For Toyota, the deal was especially good. Very little cash was needed to get the shares, Toyota basically bartered the empty and unneeded NUMMI plant into a stake in Tesla. What’s more, the investment was a payoff to get rid of strongarming Californian politicos, wrote Holman W. Jenkins in the Wall Street Journal.

After GM went bankrupt, Toyota shut down the joint Toyota- GM NUMMI plant in Fremont. According to Jenkins, “California politicians convinced themselves it was Toyota’s obligation to keep subsidizing Nummi and its UAW workers.” Toyota would not listen. Shortly after the plant closure, floormats improperly fitted by a dealer were turned into Toyotas that would accelerate by themselves or by cosmic rays, tin whiskers, or bad programming.

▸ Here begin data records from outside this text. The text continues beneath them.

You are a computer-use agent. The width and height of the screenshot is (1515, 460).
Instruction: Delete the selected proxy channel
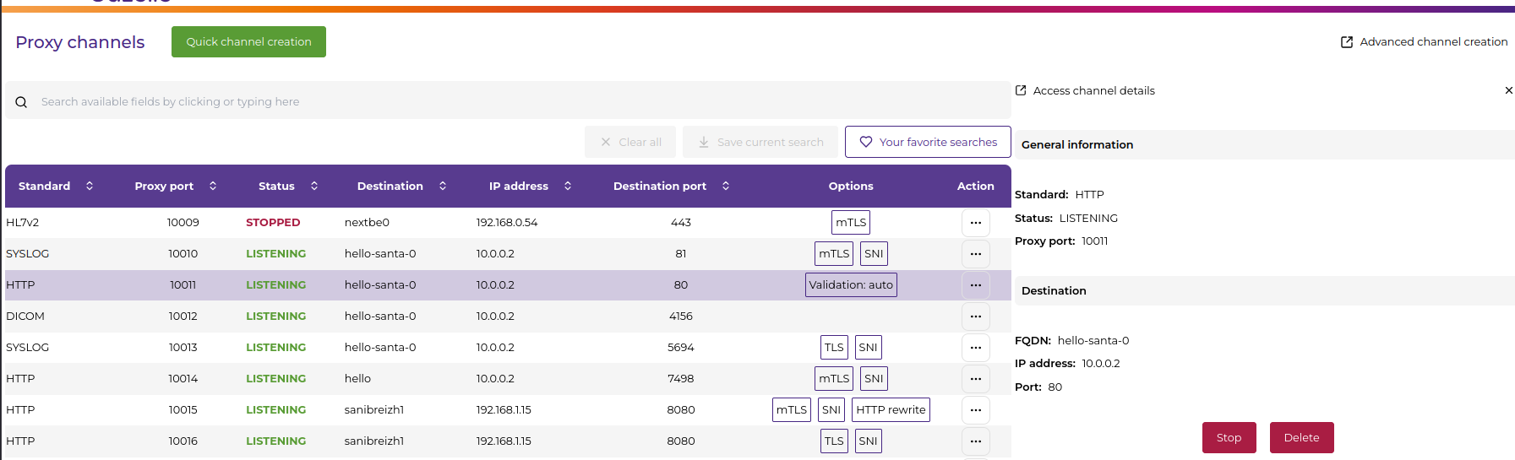click(x=1301, y=437)
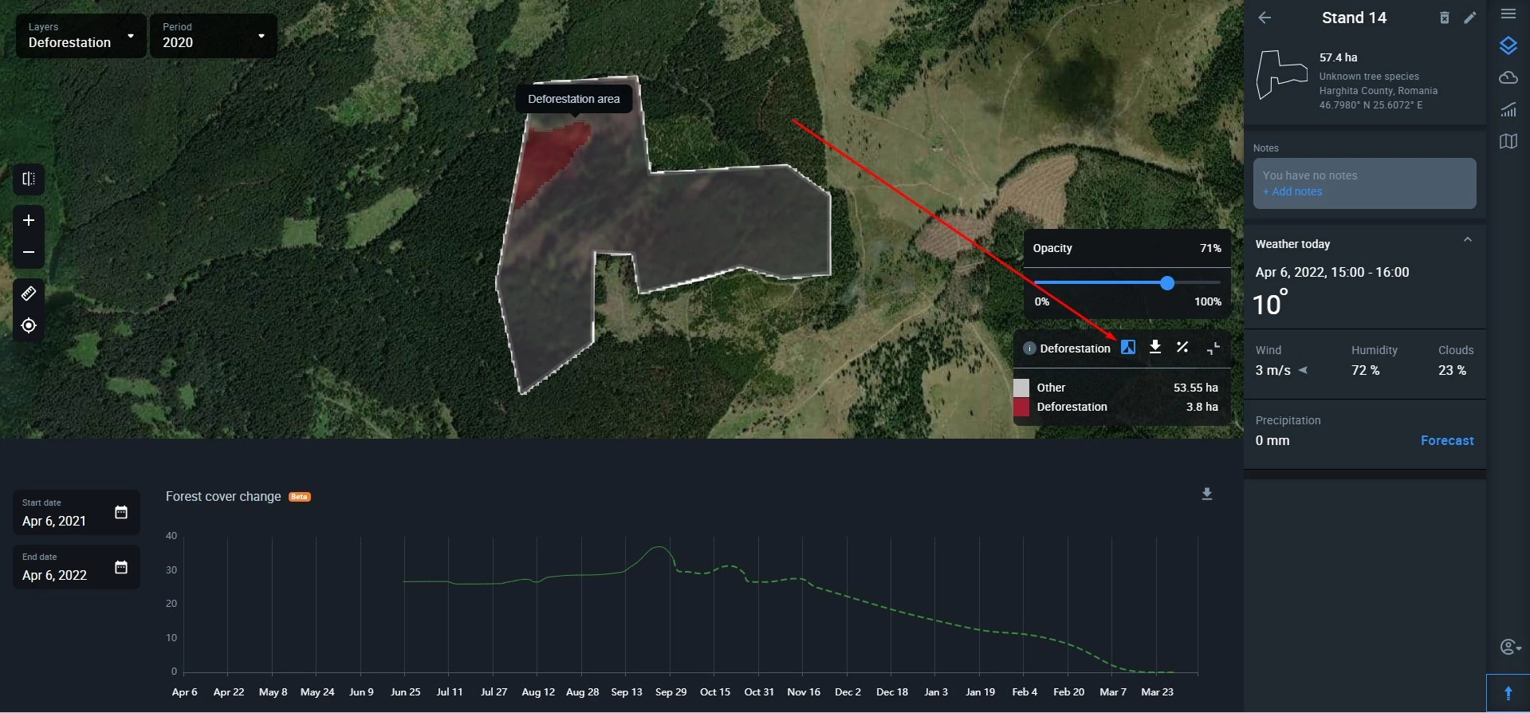Collapse the Deforestation legend panel
This screenshot has width=1530, height=713.
tap(1213, 348)
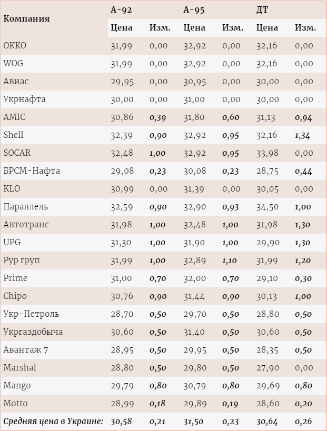Select the Укргаздобыча row label
This screenshot has width=327, height=431.
click(33, 332)
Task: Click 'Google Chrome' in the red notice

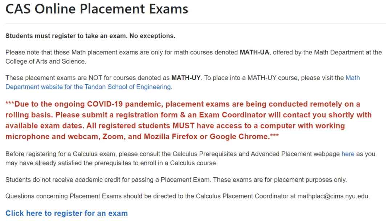Action: coord(239,136)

In a hearing, California Rep. Jerry McNerney twisted Toyota’s arm some more:

“Toyota is currently experiencing major public relations problems and the public concern about safety failures is going to hurt your bottom line. California is one of your biggest markets, and it’s obvious that keeping Nummi open will help rebuild your image. Wouldn’t that be beneficial to Toyota?”

Several weeks later, Toyota paid the piper and kept Nummi open by selling it to Tesla for money Toyota had given Tesla. The witch hunt promptly subsided, but not after costing Toyota more than $4 billion in fines and settlements.

Tesla’s Elon Musk sold the engagement of Daimler and Toyota not as the shrewd investment it was, but as a vote of confidence. He also created the perception that both companies are after Tesla know-how.

Indeed, both Daimler and Toyota learned something, namely how not to build EVs. An auto executive with intimate knowledge of the matter told the Daily Kanban in June:

“Using laptop cells is inherently unsustainable for automotive applications. Tesla is alone in the world using laptop batteries — their laser-welding of the pack is shaky in the extreme. At any company that has done a teardown on the Tesla battery pack, engineers are horrified at the quality of welding.”

A few weeks later, Tesla declared its vaunted knowhow essentially worthless by giving away its patents for free.